***** Available data *****

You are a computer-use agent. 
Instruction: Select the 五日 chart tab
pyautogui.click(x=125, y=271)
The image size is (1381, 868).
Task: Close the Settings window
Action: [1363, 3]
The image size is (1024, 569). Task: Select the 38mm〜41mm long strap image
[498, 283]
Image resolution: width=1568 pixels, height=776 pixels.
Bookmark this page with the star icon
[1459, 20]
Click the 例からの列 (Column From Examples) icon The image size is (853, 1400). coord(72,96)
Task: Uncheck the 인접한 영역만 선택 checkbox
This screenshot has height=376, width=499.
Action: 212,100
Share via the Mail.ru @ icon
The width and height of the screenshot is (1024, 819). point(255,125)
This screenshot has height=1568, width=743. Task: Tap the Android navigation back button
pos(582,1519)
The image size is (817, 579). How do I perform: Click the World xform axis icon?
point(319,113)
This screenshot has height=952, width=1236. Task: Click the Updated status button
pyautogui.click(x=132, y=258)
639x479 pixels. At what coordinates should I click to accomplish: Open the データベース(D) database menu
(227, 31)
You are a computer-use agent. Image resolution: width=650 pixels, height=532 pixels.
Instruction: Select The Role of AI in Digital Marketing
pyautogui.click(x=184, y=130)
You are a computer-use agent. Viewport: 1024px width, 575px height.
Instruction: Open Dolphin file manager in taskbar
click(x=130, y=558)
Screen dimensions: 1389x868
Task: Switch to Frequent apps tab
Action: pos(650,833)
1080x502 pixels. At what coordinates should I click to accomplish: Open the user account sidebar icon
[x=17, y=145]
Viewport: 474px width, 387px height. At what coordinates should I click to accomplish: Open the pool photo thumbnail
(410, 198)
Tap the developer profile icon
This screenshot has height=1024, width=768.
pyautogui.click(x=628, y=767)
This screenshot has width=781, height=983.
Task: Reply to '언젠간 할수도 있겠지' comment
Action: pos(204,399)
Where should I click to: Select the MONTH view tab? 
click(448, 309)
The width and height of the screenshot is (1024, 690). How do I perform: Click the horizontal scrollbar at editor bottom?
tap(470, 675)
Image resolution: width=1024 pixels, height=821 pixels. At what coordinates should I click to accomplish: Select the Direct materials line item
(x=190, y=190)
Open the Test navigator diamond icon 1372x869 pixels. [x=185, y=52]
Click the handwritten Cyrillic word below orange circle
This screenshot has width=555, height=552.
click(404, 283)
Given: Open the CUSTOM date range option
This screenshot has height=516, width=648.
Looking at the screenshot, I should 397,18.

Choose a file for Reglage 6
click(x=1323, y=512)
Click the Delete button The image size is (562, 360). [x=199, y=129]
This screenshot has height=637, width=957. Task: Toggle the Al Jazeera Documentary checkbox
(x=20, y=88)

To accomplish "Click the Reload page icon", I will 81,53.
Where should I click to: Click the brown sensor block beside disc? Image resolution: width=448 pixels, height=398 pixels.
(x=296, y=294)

*****

Required task
Rewrite the lines of the material starting at the line containing "The image size is (817, 579)." and ending at the line containing "pyautogui.click(x=184, y=130)", keeping the requests, and multiply every coordinate in the answers by 0.85, rounding to whole numbers with halves rounded up. Leave all other text in those lines unchanged.

Answer below
The image size is (817, 579). How do I perform: Click the World xform axis icon?
point(271,96)
This screenshot has height=952, width=1236. Task: Click the Updated status button
pyautogui.click(x=112, y=219)
639x479 pixels. At what coordinates should I click to accomplish: Open the データベース(D) database menu
(193, 26)
You are a computer-use agent. Image resolution: width=650 pixels, height=532 pixels.
Instruction: Select The Role of AI in Digital Marketing
pyautogui.click(x=156, y=111)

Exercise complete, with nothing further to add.